İkinci büyük dönüm noktası çizdiği bir karikatürden sonra
ölümle tehdit edilince şehir merkezinde yaşamaktan vazgeçip dağlık bir bölgede
bir eve taşınması, bir anlamda inzivaya çekilmesidir. Önem kazandığı an budur
ama aynı zamanda hedef de olmuştur.
Orada tamamen yalnız kalır. Karısının taşınma aşamasında
kendisinden ayrılmasının temelinde yatan nedeni de yine bu tören öncesinde
yıllar sonra tekrar buluşup birlikte yemek yediklerinde öğrenir. Karısı, Javier
Mallarino’nun ün ve itibar kazanırken kendi temel özelliklerini kaybettiği
kanısındadır. Javier artık onun sevip aşık olduğu adam değil bambaşka biridir. Önemli,
karizmatik, ünlü, ulaşılmaz.
Bu kurmaca kahramanın gerçek hayattan bir de rol modeli var:
Ricardo Rendon. Ricardo Rendón Antioquia, 1894’de Kolombiya’da Rionegro'da
doğmuş. Güzel Sanatlar Akademisi’nde öğrenim görmüş. Günlük gazetelerde
yayımlanan politik karikatürleri ile ünlenmiş. Genç yaşta ün, servet, ve itibar
kazanmış, karizmatik bir karikatürist. Karikatürleriyle hükümetlerin istifasına
yol açmış, uluslararası sözleşmelerin reddine sebep olmuş, iktidardakilerin de
muhalefettekilerin de korkulu rüyası olmuş. Tüm bunlara rağmen 37 yaşındayken
intihar etmiş. Vásquez’in kahramanının da, romanının fikir kaynağının da
Ricardo Rendon olduğunu düşünebiliriz. Hem konuları hem de soyutlamaya ve
tipikleştirmeye dayanan çizim anlayışları benziyor. İki kahraman arasındaki tek
fark sonlarında.
Kolombiya ve Türkiye’nin birçok noktada benzerlikler
taşıdığını düşünmemek de imkansız İtibarlar'ı okurken. Romandaki örnekten
ilerlersek, günlerce süren, olanca gerçekliği ile bir haber dizisi, ses
kayıtları ya da somut görüntüler bir siyasinin kılını bile kıpırdatmazken tek bir
karikatür hemen istifasına, utançtan intihar etmesine neden olabiliyor.

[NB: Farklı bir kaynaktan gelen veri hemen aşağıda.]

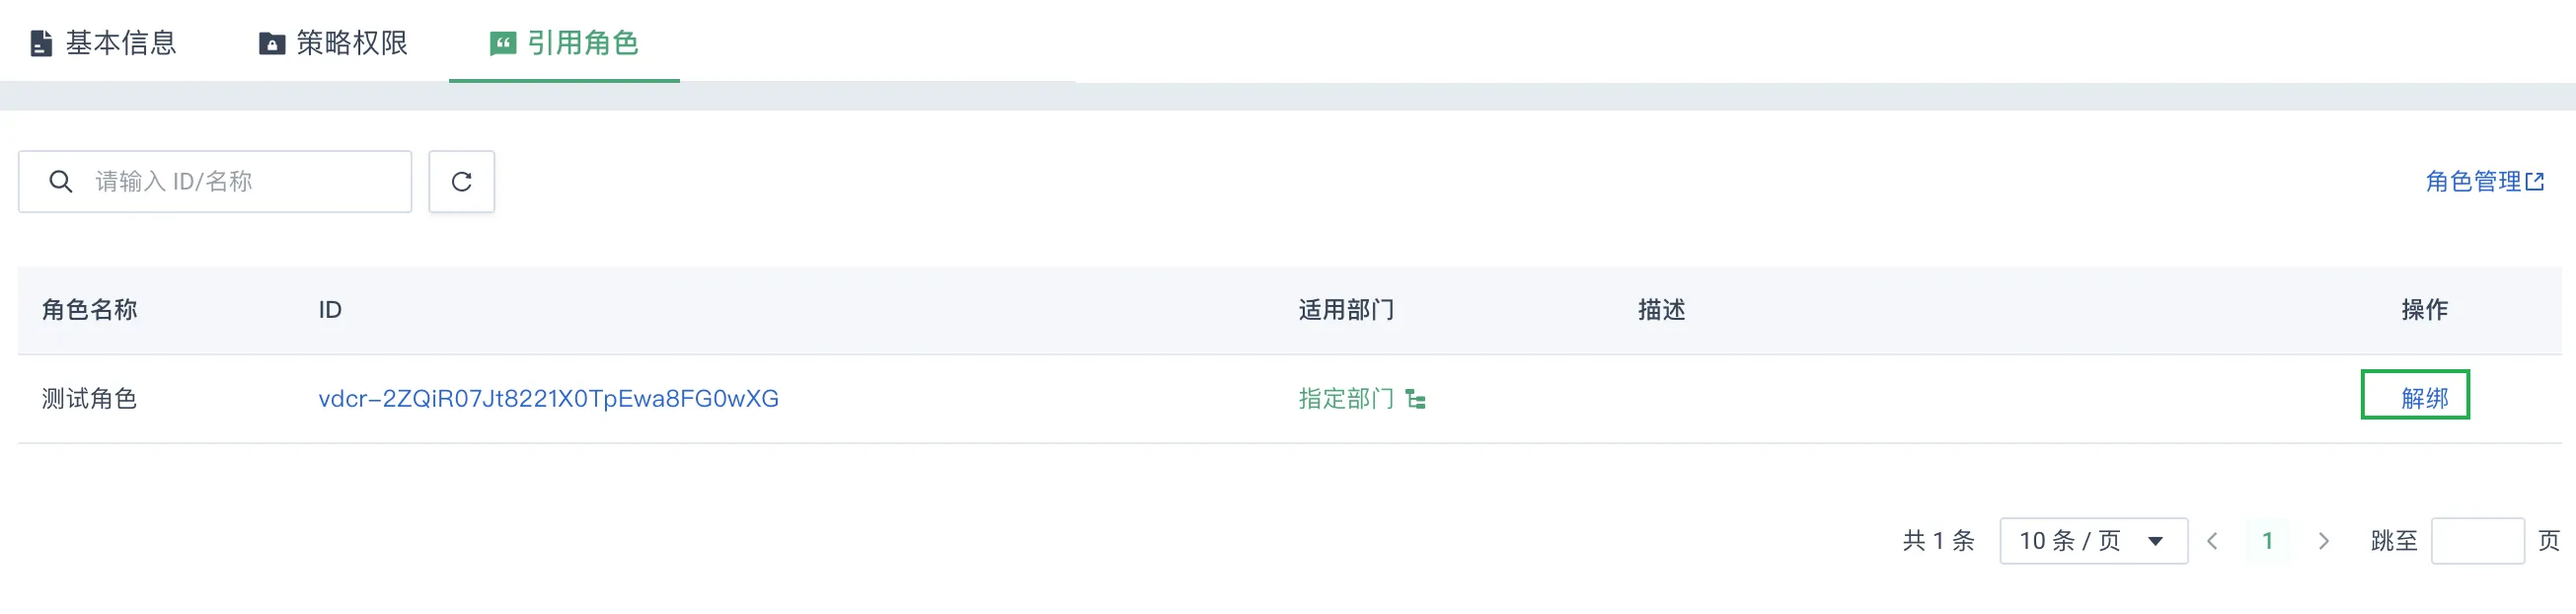Click the 跳至 page number input box
This screenshot has height=614, width=2576.
point(2477,541)
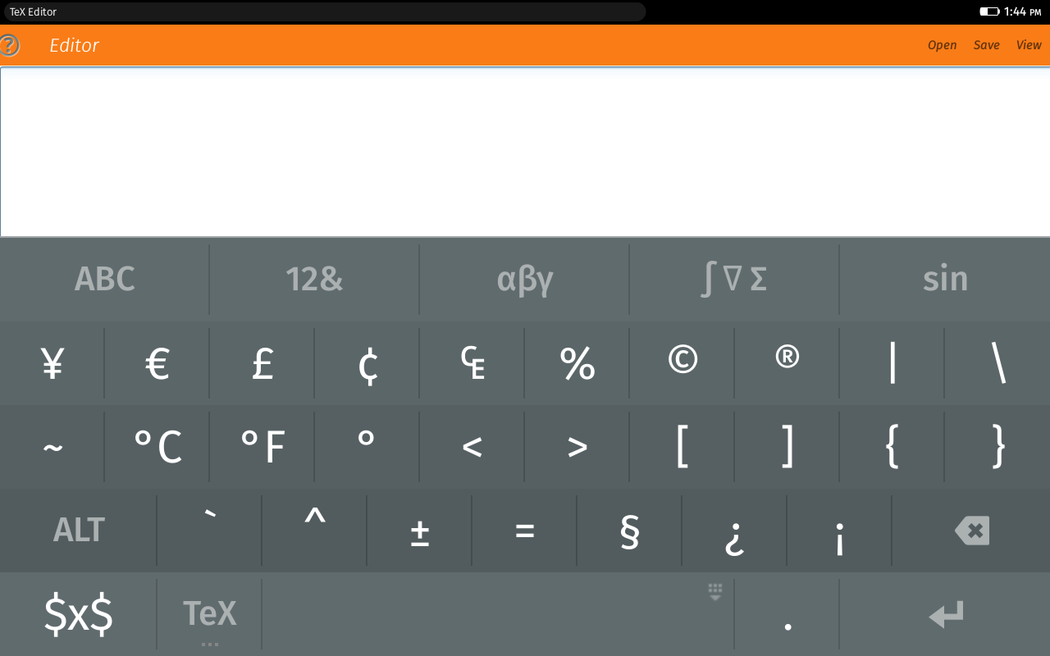Open the integral nabla sigma tab
This screenshot has height=656, width=1050.
coord(734,279)
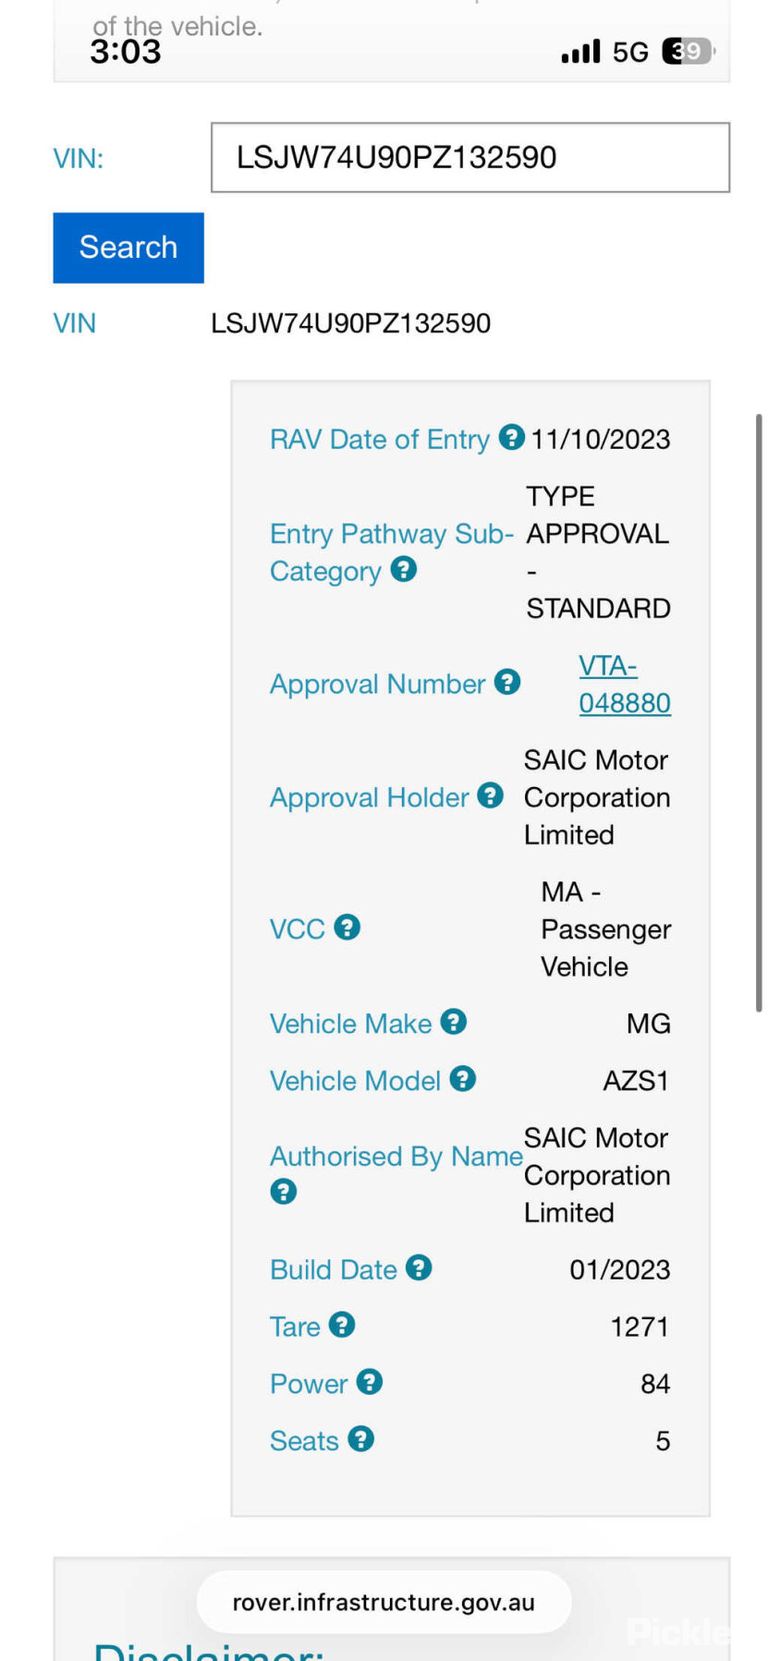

Karikatürist de çizdiği karikatürün gücüyle her kesimin taktirini kazanıyor. Tabii
doğru zamanda ve yerde. Aksi taktirde o karikatürü çizen karikatürist ya
kendini hapiste buluyor ya da en azından işsiz güçsüz kalıyor. Ölümle tehdit
edilmesi ise adeta sıradan bir olay.
Romanın hem kişisel bellekle hem de toplumsal bellekle
ilgili soruları da var. Javier Mallarino’nun kişiliğinde geçmişin bir bölümünü
ya da sadece bir olayı hiç yaşanmamış gibi kabullenme ve tamamen belleğinden
silemese de onu hiç anımsamayacak hale getirme durumu var.
Toplumlar ise olayları çok hızlı unutabiliyorlar ama o
olayların kahramanları hep belleklerinde kalabiliyor. Toplumun belleği, siyasi
bellek sorunu İtibarlar'ın temel meselelerinden. Javier Mallarino’nun 40.
meslek yılında yaşamının en büyük ödülünü aldıktan sonra kendisini bir
bloggermış gibi ziyarete gelen kızıyla yaşıt Samantha’yla yüzleşmesinde kendi
kişiliği ve belleğinin derinliklerine ittiği olay kadar toplumsal hafızanın ve
medyanın gücünün sorgulanması da var. Çünkü Mallarino tek bir karikatürle
gerçeğin algılanışını belirlemiş ve yine o karikatürle büyük bir siyasi
kariyeri noktalayabileceğini de kanıtlamıştır. Olayların böyle gelişmesi de Javier
Mallarino’nun onlarca yıl sürecek itibarını kazanmasını sağlamıştır.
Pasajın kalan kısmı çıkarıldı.